_DIRECTIONS_
Beginning with the line that includes "You are a computer-use" and ending with the last line, print the records exactly, leaving every picture out.
'''
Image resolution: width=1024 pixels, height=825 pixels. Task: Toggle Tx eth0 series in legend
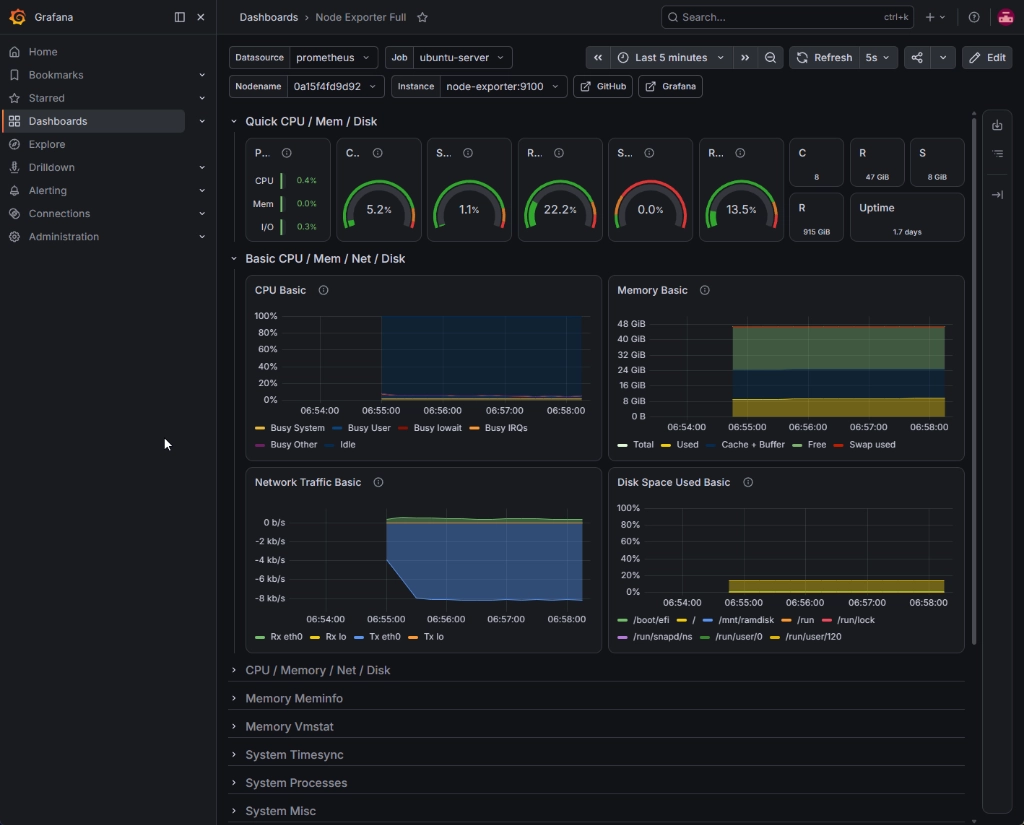tap(377, 636)
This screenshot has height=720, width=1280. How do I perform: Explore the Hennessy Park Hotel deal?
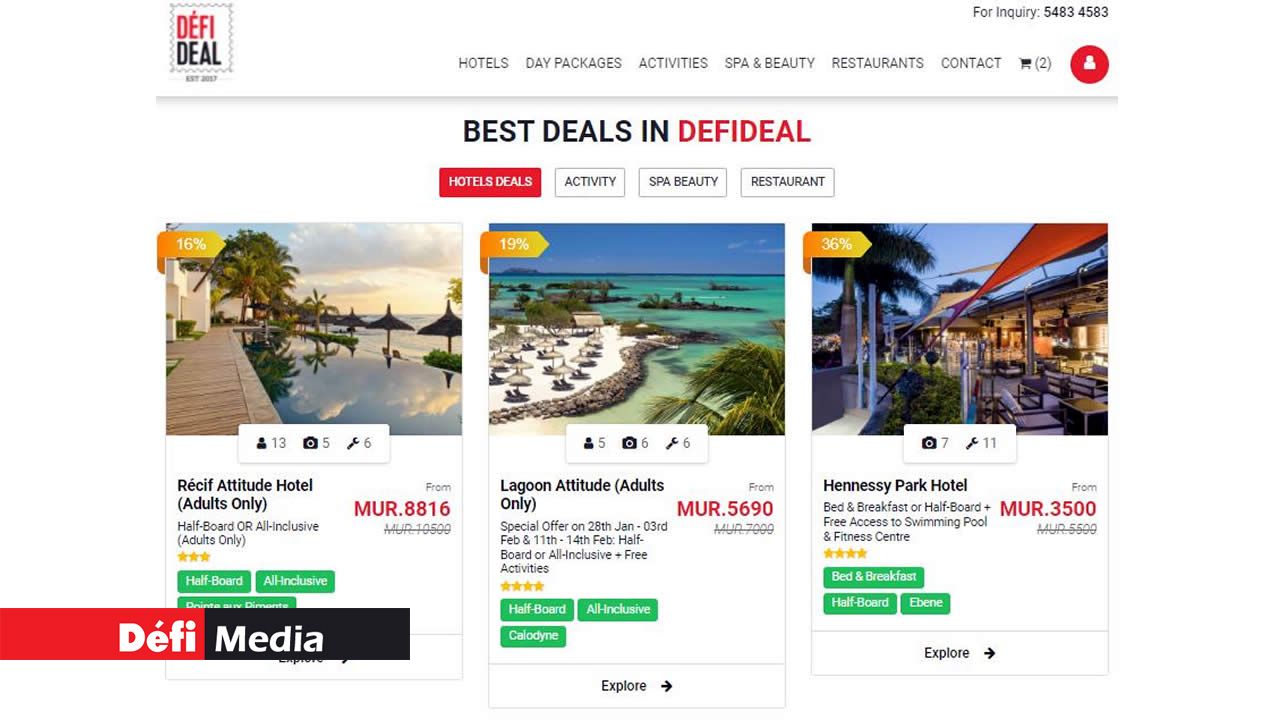pyautogui.click(x=959, y=653)
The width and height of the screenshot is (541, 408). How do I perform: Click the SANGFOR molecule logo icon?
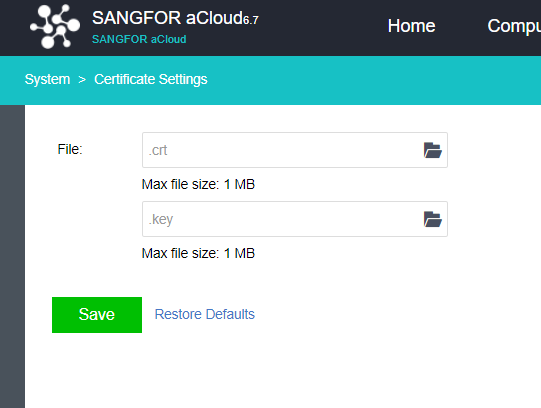[x=55, y=26]
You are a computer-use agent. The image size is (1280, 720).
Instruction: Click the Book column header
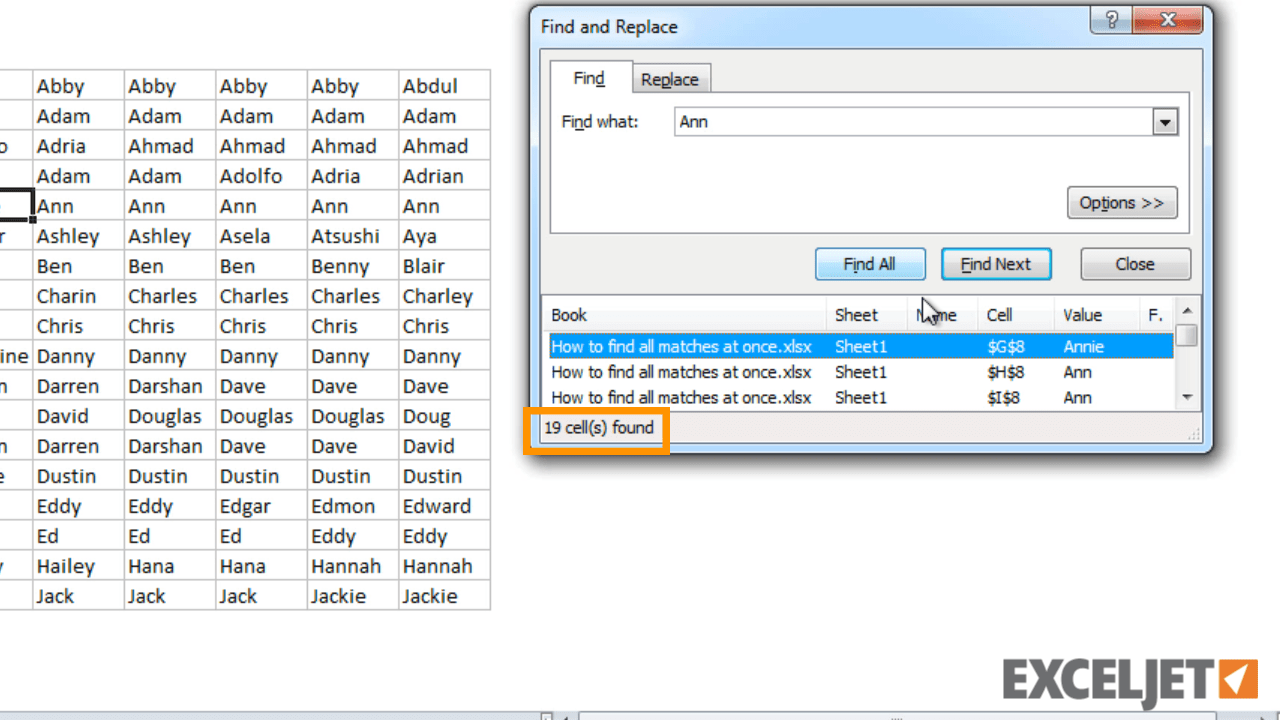[569, 314]
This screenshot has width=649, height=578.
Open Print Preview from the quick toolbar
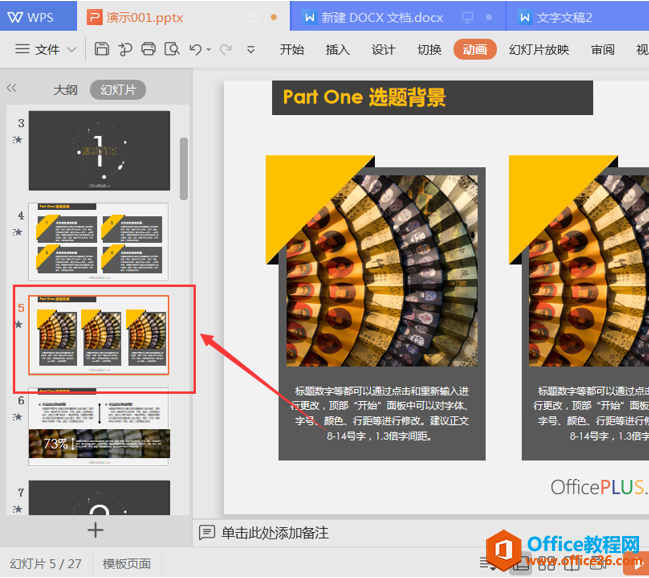point(172,49)
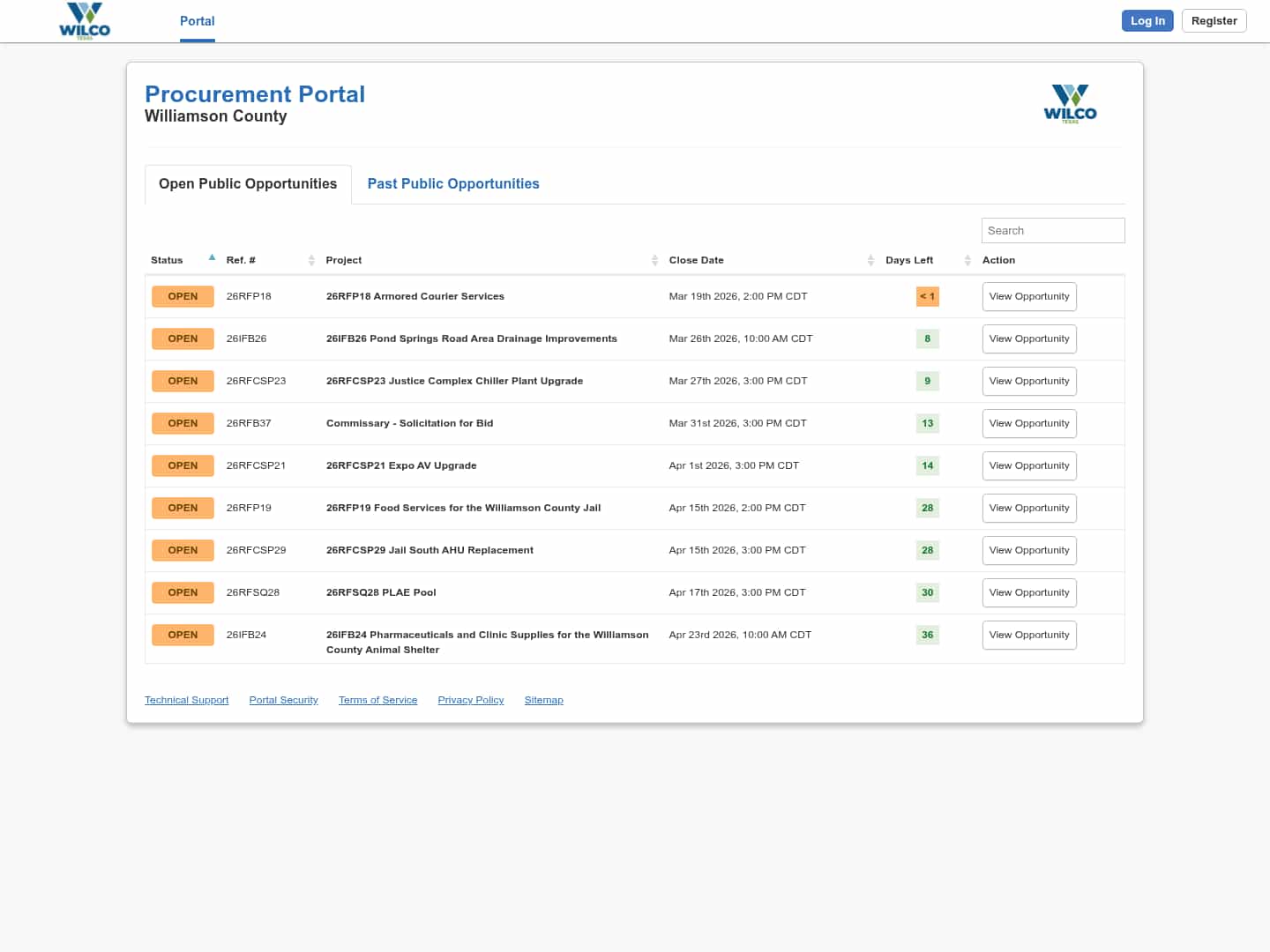The height and width of the screenshot is (952, 1270).
Task: Click the Wilco logo beside Procurement Portal heading
Action: (1070, 104)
'''
_WRITTEN RESPONSE_
You are a computer-use agent. The image size is (1280, 720).
Instruction: Click the Book column header
[569, 314]
This screenshot has width=649, height=578.
Open Print Preview from the quick toolbar
point(172,49)
The height and width of the screenshot is (952, 1270).
Task: Click the Wilco logo beside Procurement Portal heading
Action: (1070, 104)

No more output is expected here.